After years of struggle and hope for legal status, sometimes immigrants leave the United States without any hope of ever returning after being ordered deported. However, case law may provide a deported immigrant hope of returning to the United States. Now, an order of deportation may not be the end of the world.
A potential immigrant may be able to file a Motion to Reopen their deportation case from outside the country. In the past, statutes and case law limited the ability to file a Motion to Reopen for non-citizens who were physically present in the U.S. Passage of the Illegal Immigration Reform and Immigrant Responsibility Act of 1996, “IIRIRA” opened the door to the possibility of a non-citizen living abroad filing a Motion to Reopen.
All the U.S. Courts of Appeals that have addressed this particular issue have come to the conclusion that a non-citizen who lives out of the United States has the right to file a motion to reopen their immigration proceedings in the U.S. In Contreras-Bocanegra, the United States Court of Appeals in the Tenth Circuit held that a non-citizen was not barred from pursuing their case after departure or deportation.

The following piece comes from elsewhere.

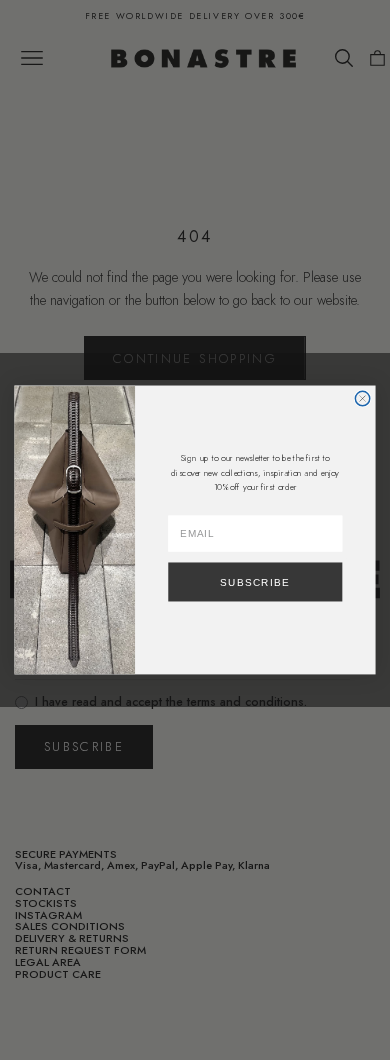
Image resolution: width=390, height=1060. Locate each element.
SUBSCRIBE (255, 582)
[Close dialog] (362, 398)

What does this mean? Now, one may be able to fight their case by filing a Motion to Reopen removal proceedings, even if the alien now resides outside of the United States! So, whether an alien is in the United States or not, there may be hope to reopen the case and fight to return to the U.S. legally.
There are many different grounds upon which one can bring a Motion to Reopen. These include, but are not limited to: 1) abuse of discretion on the part of the immigration judge, 2) changed circumstances occurring since the adjudication of an application for relief, 3) ineffective assistance of counsel; or 4) lack of notice of the proceedings resulting in an order of deportation.
This is by no means an extensive list of grounds upon which a motion may be brought. Some motions to reopen are also restricted as to time and number. However, if you or someone you love has departed the United States, it is essential to consult an experienced and knowledgeable immigration attorney concerning eligibility of filing a motion to reopen.